O texto recenseia um conjunto considerável de fontes muito atualizadas, convocando não a antropologia, mas, igualmente, áreas das ciências naturais que nos permitem conhecer muito pormenorizadamente a biodiversidade do PNGN. Do ponto de vista metodológico, os treze meses intervalados de trabalho de campo, entre 2005-2008, permitiram ao investigador uma metodologia circular, como o próprio denomina, facilitando intercalar e complementar revisões bibliográficas com novos dados, que correspondiam à própria necessidade de captar uma realidade dinâmica e em transformação constante.

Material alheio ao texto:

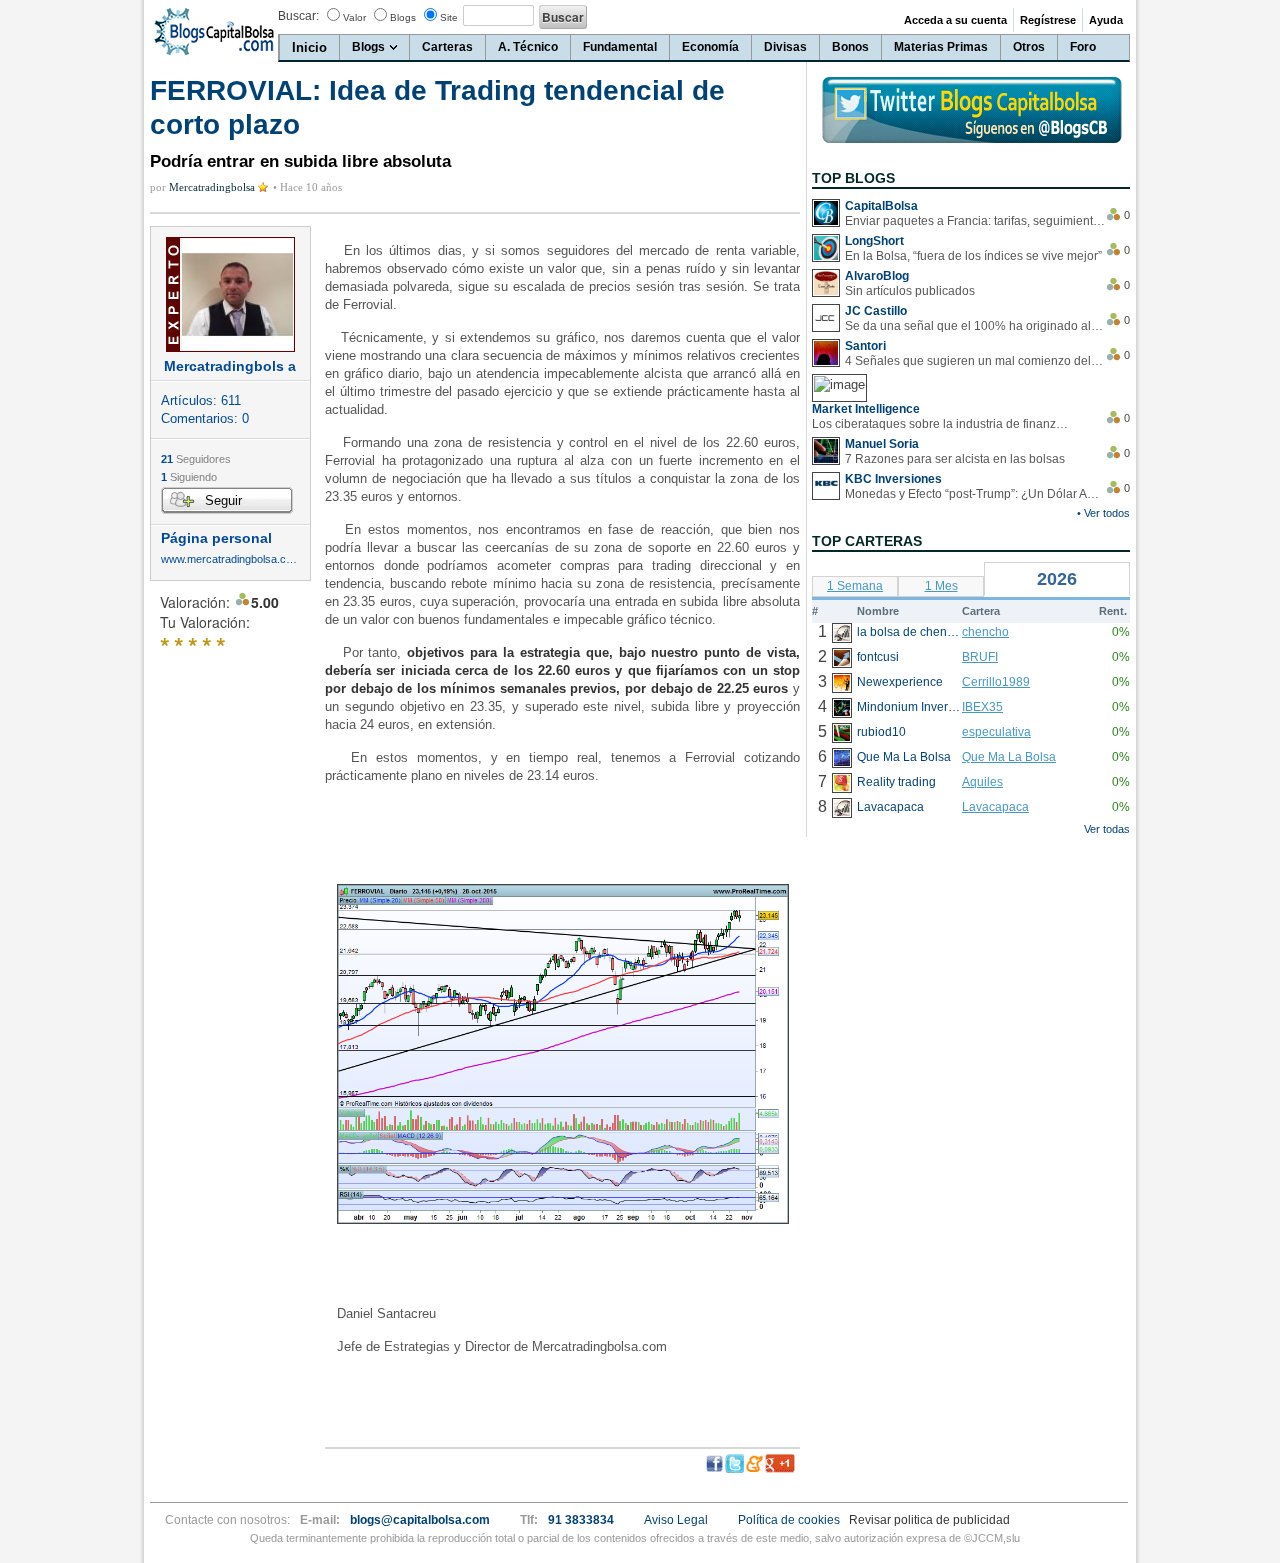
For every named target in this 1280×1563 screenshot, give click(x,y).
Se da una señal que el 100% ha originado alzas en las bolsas (975, 326)
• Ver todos (1103, 513)
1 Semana (855, 586)
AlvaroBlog (877, 276)
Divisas (785, 47)
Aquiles (982, 782)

Esta é também uma etnografia multilocal (com base em três núcleos populacionais) que visa igualmente o conhecimento e reconhecimento de diferentes atores, grupos e atividades/ práticas que se desenvolvem no PNGN (diferentes tipos de turismo, agricultura, pastorícia). Esta abrangência é reconhecida, ainda, na atenção às diferentes formas como as populações humanas foram apropriando os espaços e os seus recursos ao longo do tempo, processo que culmina presentemente num relativo abandono de áreas anteriormente exploradas para fins agropastoris, paralelamente à reinvenção turística das mesmas.

Em suma, o livro contribui para a necessária desconstrução de consensos sobre áreas protegidas, em particular aqueles produzidos por discursos ambientalistas oriundos da biologia, que tendem a negligenciar o papel ativo e produtor dos humanos na natureza e na paisagem ' as abordagens biocêntricas/ecocêntricas. É de destacar, neste sentido, uma perspetiva que faz reconhecer o caráter transformativo e dinâmico do território ' os espaços têm história ' e dos agentes sociais envolvidos. O livro revela-se, assim, como um contributo relevante para a antropologia ambiental e o estudo das áreas protegidas (abordando um contexto europeu que, de alguma forma, tem sido esquecido), podendo ser igualmente apreciado pelos conhecimentos gerados na ótica dos gestores e stakeholders do PNGN na Andaluzia; importa, neste sentido, valorizar a sua dimensão de aplicabilidade e transdisciplinaridade (em especial, na receção e difusão), servindo o propósito de, através de uma abordagem etnográfica, fazer redescobrir diversidades e pluralidades de pontos de vista que desde a ordem normativa se afiguram inacessíveis. No âmbito dos estudos sobre relações entre indivíduos humanos e indivíduos não humanos, as perspetivas antropológicas são, cada vez mais, necessárias como forma de reconhecer a inevitável humanidade da wilderness das áreas protegidas.